Records for the exercise:
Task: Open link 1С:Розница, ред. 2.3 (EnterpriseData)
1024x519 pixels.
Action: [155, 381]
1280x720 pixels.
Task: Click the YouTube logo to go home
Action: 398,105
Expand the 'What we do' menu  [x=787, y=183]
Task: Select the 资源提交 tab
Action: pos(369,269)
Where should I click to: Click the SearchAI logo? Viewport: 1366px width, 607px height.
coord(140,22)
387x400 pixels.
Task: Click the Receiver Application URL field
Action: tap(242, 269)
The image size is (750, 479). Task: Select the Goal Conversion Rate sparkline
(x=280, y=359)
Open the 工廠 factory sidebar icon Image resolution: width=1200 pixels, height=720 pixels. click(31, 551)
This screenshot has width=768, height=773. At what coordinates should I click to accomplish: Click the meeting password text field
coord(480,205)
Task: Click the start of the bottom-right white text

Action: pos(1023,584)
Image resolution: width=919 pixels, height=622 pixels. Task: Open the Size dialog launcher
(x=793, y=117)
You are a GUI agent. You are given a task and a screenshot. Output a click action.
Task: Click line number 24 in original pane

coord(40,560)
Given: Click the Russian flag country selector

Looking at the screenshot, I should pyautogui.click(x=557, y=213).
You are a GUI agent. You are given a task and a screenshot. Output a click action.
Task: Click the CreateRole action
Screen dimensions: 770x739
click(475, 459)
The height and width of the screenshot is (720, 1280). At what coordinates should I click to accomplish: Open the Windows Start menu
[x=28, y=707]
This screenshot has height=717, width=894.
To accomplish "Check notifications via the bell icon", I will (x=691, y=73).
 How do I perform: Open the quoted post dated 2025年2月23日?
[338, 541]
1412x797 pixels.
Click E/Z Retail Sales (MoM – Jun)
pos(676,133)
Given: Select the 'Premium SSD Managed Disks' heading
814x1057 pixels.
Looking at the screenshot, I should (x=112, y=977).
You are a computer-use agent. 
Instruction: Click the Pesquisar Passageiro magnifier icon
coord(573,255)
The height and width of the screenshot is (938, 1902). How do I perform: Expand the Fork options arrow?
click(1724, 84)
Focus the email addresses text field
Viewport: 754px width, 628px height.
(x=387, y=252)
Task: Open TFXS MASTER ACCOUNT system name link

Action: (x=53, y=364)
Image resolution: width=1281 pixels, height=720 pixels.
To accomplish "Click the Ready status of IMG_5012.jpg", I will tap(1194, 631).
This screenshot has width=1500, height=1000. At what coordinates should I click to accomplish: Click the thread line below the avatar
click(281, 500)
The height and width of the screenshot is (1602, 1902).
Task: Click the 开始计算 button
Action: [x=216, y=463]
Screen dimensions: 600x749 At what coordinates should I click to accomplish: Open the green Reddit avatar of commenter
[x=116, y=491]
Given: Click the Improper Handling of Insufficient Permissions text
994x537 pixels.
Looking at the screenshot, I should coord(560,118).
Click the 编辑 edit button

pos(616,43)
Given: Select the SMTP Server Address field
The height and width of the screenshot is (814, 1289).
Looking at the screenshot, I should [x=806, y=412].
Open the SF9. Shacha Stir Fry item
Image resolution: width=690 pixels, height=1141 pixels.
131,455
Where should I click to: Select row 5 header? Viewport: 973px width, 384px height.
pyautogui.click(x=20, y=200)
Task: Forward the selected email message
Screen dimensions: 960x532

Goal of the exercise:
A full, exact copy of the entries is required. Return it.

Written answer:
Task: Open link 1С:Розница, ред. 2.3 (EnterpriseData)
1024x519 pixels.
Action: [155, 381]
1280x720 pixels.
Task: Click the YouTube logo to go home
Action: 398,105
Expand the 'What we do' menu  [x=787, y=183]
Task: Select the 资源提交 tab
Action: pos(369,269)
Where should I click to: Click the SearchAI logo? Viewport: 1366px width, 607px height.
coord(140,22)
387x400 pixels.
Task: Click the Receiver Application URL field
Action: tap(242, 269)
The image size is (750, 479). Task: Select the Goal Conversion Rate sparkline
(x=280, y=359)
Open the 工廠 factory sidebar icon Image resolution: width=1200 pixels, height=720 pixels. click(31, 551)
This screenshot has width=768, height=773. At what coordinates should I click to accomplish: Click the meeting password text field
coord(480,205)
Task: Click the start of the bottom-right white text

Action: pos(1023,584)
Image resolution: width=919 pixels, height=622 pixels. Task: Open the Size dialog launcher
(x=793, y=117)
You are a GUI agent. You are given a task and a screenshot. Output a click action.
Task: Click line number 24 in original pane

coord(40,560)
Given: Click the Russian flag country selector

Looking at the screenshot, I should pyautogui.click(x=557, y=213).
You are a GUI agent. You are given a task and a screenshot. Output a click action.
Task: Click the CreateRole action
Screen dimensions: 770x739
click(475, 459)
The height and width of the screenshot is (720, 1280). At what coordinates should I click to accomplish: Open the Windows Start menu
[x=28, y=707]
This screenshot has height=717, width=894.
To accomplish "Check notifications via the bell icon", I will (x=691, y=73).
 How do I perform: Open the quoted post dated 2025年2月23日?
[338, 541]
1412x797 pixels.
Click E/Z Retail Sales (MoM – Jun)
pos(676,133)
Given: Select the 'Premium SSD Managed Disks' heading
814x1057 pixels.
Looking at the screenshot, I should (x=112, y=977).
You are a computer-use agent. 
Instruction: Click the Pesquisar Passageiro magnifier icon
coord(573,255)
The height and width of the screenshot is (938, 1902). How do I perform: Expand the Fork options arrow?
click(1724, 84)
Focus the email addresses text field
Viewport: 754px width, 628px height.
(x=387, y=252)
Task: Open TFXS MASTER ACCOUNT system name link

Action: (x=53, y=364)
Image resolution: width=1281 pixels, height=720 pixels.
To accomplish "Click the Ready status of IMG_5012.jpg", I will tap(1194, 631).
This screenshot has width=1500, height=1000. At what coordinates should I click to accomplish: Click the thread line below the avatar
click(281, 500)
The height and width of the screenshot is (1602, 1902).
Task: Click the 开始计算 button
Action: [x=216, y=463]
Screen dimensions: 600x749 At what coordinates should I click to accomplish: Open the green Reddit avatar of commenter
[x=116, y=491]
Given: Click the Improper Handling of Insufficient Permissions text
994x537 pixels.
Looking at the screenshot, I should coord(560,118).
Click the 编辑 edit button

pos(616,43)
Given: Select the SMTP Server Address field
The height and width of the screenshot is (814, 1289).
Looking at the screenshot, I should [x=806, y=412].
Open the SF9. Shacha Stir Fry item
Image resolution: width=690 pixels, height=1141 pixels.
131,455
Where should I click to: Select row 5 header? Viewport: 973px width, 384px height.
pyautogui.click(x=20, y=200)
Task: Forward the selected email message
Screen dimensions: 960x532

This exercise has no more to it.